Fadhel Moussa :«Le plus grand combat de Mohamed Ali»: Sur un ring de boxe ou sur le ring de la Cour suprême?
«Mohamed Ali’s Louisville» tel est le titre de l’effigie géante qui vous croise à l’entrée de cette métropole de l’Etat du Kentucky aux USA. Mais il y a une rue, une Avenue, un musée et un site classé aussi en son nom. Sur la stèle en bronze, faisant face à la maison familiale érigée en site classé, est gravée sa légende. Ce site sera un point de passage naturel du cortège pour ce dernier voyage.

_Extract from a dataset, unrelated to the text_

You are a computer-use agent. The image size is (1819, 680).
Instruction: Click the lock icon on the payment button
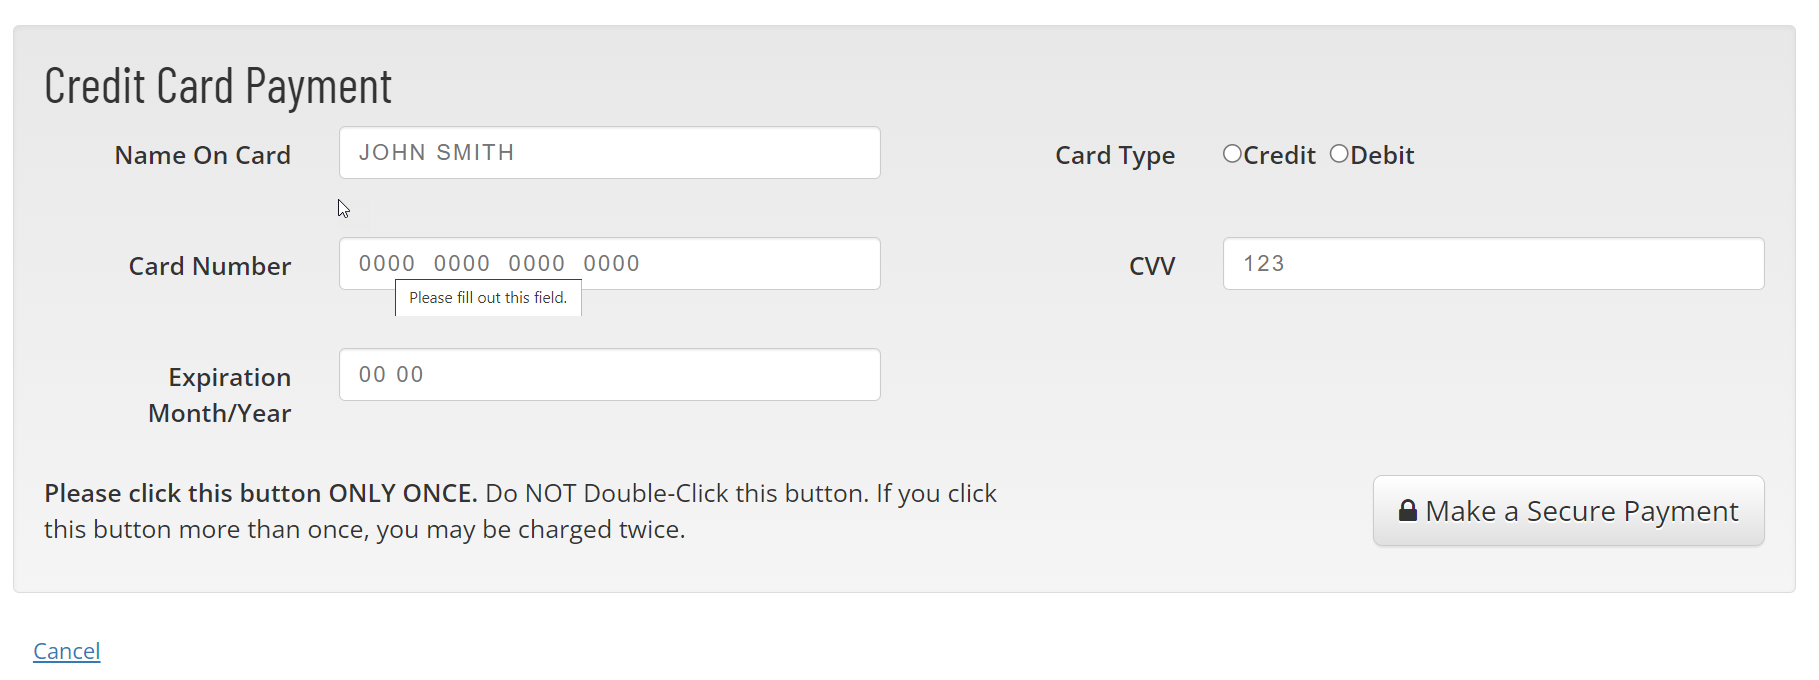(x=1407, y=511)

Il est à noter que ce «Mohamed Ali’s Site» figure déjà comme monument sur le circuit des visites officielles au même titre que : le somptueux capitole du Kuntuky, réplique fidèle de celui de Washington.D.C, où nous avons été reçus par le représentant Tom Burch ; la fameuse « University of Louisville » fondée en 1798 où nous y trouverons une autre effigie légendaire celle de « Kennedy for President » ainsi qu’une célèbre statue du «Thinker» le « penseur de Rodin » ornant l’entrée ; la célèbre « Altherton school » un établissement public d’enseignement secondaire de réputation internationale où on enseigne aussi la langue arabe en option ; le Derby county célèbre club hippique mondialement connu et la fameuse distillerie de bourbon fleuron de l’industrie artisanale américaine de spiritueux fondée par Jim Bean. C’était il y a une année jour pour jour.
Ce que je retiens de cette tournée aux USA c’est le piédestal sur lequel a été placé Mohamed Ali, l’aura dont il bénéficie et le respect qui lui est voué pour sa personnalité exceptionnelle et ses exploits sur le ring de boxe mais aussi sur le ring de la justice. Il va sans dire que s’il n’a pas que des adorateurs, il a marqué l’Amérique et le reste du monde.
Sur le ring de boxe : L’histoire apprendra qu’en 1954 à 12 ans il est victime du vol de son vélo, il voulait punir le voleur. Il prendra à cette fin et pour se défendre des cours de boxe. Six ans plus tard il deviendra champion olympique à Rome en 1960. Il engrangera les victoires sur les rings de boxe dans un style qui lui est propre: «voler comme un papillon et piquer comme une abeille ». Une idole mondiale est née. Il sera surnommé «the greatest» «le plus grand».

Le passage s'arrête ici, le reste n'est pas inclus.